By Kristi Miller

Kristi Miller has been a member of Performance360 for almost two years.  Since joining, she has lost 21 pounds, regained her health and set PRs in every lift.

I’ve always loved lifting and I’ve never had a problem gaining muscle. I’ve worked out religiously as far back as I can remember. I had been doing CrossFit for about a year and I found myself getting really strong, however I couldn’t seem to shed that extra layer of fat covering my muscle. Ya’ know, that “little extra fluff”, the stuff that once you hit 30 you pretty much give up the right to call it baby fat (sigh).

​I loved my current gym, but my body was simply unreceptive to the constant heavy lifts and Rx-driven​ programming. I felt like I was putting my body through the ringer while not seeing the level of results I wanted.

I decided it was time for a change. I knew some members of this “new gym down in Mission Beach” who raved about it, and I had started reading Dave’s blog.  His philosophy on programming, nutrition, goals, lifestyle, etc. really resonated with me. After trying P360 out for a week, I knew I’d found my “tribe”.  I went all-in and joined full-time.

I quickly found the rumors to be true. The programming at P360 was unlike any other and the training philosophy and all the coaches who embraced it created an environment that encouraged and nurtured individual goals. I gradually made a major mindset shift and became focused on two things.

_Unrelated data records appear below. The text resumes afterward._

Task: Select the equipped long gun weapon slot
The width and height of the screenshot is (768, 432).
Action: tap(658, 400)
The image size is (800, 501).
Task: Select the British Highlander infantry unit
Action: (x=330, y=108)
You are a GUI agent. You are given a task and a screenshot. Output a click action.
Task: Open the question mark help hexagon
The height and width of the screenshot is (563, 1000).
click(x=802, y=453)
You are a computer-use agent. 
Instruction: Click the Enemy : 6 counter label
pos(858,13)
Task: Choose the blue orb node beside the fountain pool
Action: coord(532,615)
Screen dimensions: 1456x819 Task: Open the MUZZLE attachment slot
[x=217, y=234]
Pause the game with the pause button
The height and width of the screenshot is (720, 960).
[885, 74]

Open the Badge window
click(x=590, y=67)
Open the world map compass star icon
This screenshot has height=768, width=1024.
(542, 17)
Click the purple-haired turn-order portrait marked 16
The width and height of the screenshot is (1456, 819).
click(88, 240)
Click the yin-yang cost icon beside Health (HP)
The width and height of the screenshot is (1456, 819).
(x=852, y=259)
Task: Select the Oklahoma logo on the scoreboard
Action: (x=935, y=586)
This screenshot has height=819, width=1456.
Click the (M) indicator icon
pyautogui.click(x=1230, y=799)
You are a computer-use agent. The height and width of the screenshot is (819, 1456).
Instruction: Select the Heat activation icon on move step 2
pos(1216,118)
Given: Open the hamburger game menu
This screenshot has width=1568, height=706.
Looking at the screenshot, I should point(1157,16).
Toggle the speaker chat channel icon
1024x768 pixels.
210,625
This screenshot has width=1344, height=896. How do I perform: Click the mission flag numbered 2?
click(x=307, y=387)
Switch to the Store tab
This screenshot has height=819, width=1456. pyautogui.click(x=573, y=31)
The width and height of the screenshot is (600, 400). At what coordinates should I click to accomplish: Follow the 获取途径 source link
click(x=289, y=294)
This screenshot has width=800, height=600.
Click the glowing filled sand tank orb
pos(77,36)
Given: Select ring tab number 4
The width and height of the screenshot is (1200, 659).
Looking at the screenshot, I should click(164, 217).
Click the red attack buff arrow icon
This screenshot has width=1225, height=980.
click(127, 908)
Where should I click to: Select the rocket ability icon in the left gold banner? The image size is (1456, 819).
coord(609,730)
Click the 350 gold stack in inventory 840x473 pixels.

The first, body re-composition.

The second, across-the-board performance gains.

Training Adjustments

I stopped obsessing over the scale. I had to put the little meathead devil on my shoulder (aka my ego) in check and decided to stop trying to hit a 1 rep max every time I performed a certain lift.

I started training smarter. I put the majority of my attention on movements that required more overall athleticism (not just brute strength) like pull-ups, burpees, box jumps and broad jumps. I focused on the movements that melt fat (like ​rowing) and I focused very closely on my form and coaching.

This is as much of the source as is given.